*Reading passage*

Understanding Fish Culture in Ponds

Understanding Fish Culture in Ponds

Fish culture involves the controlled cultivation and harvesting of fish for either family consumption or sales in the market. Although fish culture is over thirty years old in Nigeria, it is yet to develop relatively when compared with arable agriculture and livestock production.

A wide range of practices exist in culturing fish. Fish can be cultured in marine (sea water), brackish (mixture of sea and fresh water i.e. lagoons) or fresh water (rivers, streams and lakes in the inland), depending on the facilities designed to serve as enclosures in rearing, fish can be grown in earthen ponds, concrete tanks, cages, pens, or run ways. The level of management practices can make a fish farm to be extensive or intensive system. When species combinations are taken into consideration, culture systems can be either monoculture (rearing only one type of fish) or polyculture (rearing two or more species of fish together).

A fish pond is an enclosure (earthen or concrete) built to retain water for the purpose of growing fish. Wooden troughs, fibre glass and plastic tanks are other media of growing fish. Growing fish in ponds from which they cannot escape allows feeding, breeding, growing and harvesting of the fish in a well-planned way.


Fish ponds can be classified mainly using the following criteria:-

  • Construction design
  • Level of management input
  • Fish culture practices
  • Scale of production

Construction design

  1. Earthen Ponds: These are constructed by digging soil in a carefully selected site that is good enough to retain water for fish culture. Where the soil structure is weak to retain adequate water, dug out earthen ponds can be reinforced with concrete to make it suitable for fish culture.

*Objectives*
#1 According to the fish pond passage, how long has fish culture been practiced in Nigeria?
#2 List the criteria that the fish pond passage gives for classifying fish ponds.
#3 Resume the passage on fish culture in ponds from its last sentence.

*Stored rows*
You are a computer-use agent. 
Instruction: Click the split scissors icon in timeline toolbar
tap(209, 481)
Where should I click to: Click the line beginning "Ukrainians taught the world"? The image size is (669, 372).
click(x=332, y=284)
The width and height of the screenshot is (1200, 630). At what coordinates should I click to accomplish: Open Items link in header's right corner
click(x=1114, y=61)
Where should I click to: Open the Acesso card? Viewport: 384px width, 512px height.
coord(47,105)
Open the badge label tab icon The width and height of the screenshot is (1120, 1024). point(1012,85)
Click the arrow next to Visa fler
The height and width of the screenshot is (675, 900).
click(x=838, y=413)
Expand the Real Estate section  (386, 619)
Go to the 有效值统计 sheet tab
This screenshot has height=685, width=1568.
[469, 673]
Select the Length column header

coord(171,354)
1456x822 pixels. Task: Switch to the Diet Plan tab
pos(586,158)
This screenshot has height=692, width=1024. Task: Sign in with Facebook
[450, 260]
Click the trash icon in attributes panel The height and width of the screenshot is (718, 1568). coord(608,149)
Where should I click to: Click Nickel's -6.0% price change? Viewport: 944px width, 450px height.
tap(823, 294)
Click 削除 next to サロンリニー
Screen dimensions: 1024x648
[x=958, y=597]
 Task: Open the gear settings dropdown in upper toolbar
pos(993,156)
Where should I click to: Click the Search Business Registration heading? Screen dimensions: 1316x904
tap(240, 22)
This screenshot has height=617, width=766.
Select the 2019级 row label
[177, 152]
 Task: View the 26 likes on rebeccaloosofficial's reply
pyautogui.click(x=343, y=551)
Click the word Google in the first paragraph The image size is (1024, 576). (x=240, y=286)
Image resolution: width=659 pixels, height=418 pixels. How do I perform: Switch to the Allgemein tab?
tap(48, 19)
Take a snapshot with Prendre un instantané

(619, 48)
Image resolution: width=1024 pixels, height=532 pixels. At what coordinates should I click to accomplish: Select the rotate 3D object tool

*Outputs by task*
#1 Over thirty years.

#2
Construction design
Level of management input
Fish culture practices
Scale of production

#3
  2. Concrete/Embarkment Ponds: These are pond constructed on the ground that is above the ground surface with concrete wall. Concrete ponds can be used to raise fish in a place with porous or sandy soil or within living premises.
  3. Barrage Ponds: This is a type of pond constructed by building a wall across a stream running in a low valley. The wall ensures enough water retention for fish growth.
  4. Diversion Ponds: Ponds supplied by water diverted from a river/stream through a channel are called diversion ponds. Such pond, is also known as Relief Pond.
  5. Rosary Ponds: These are ponds built in a string and each drains into the other and are managed as a single unit due to their water connection.
  6. Parallel Ponds: These are ponds located in an area with each having its own inlet and outlet.

Level of Management Input

Depending on the level of management inputs, especially in feeding, fertilization and liming, pond culture systems can be classified as Extensive, Semi-Intensive or Intensive.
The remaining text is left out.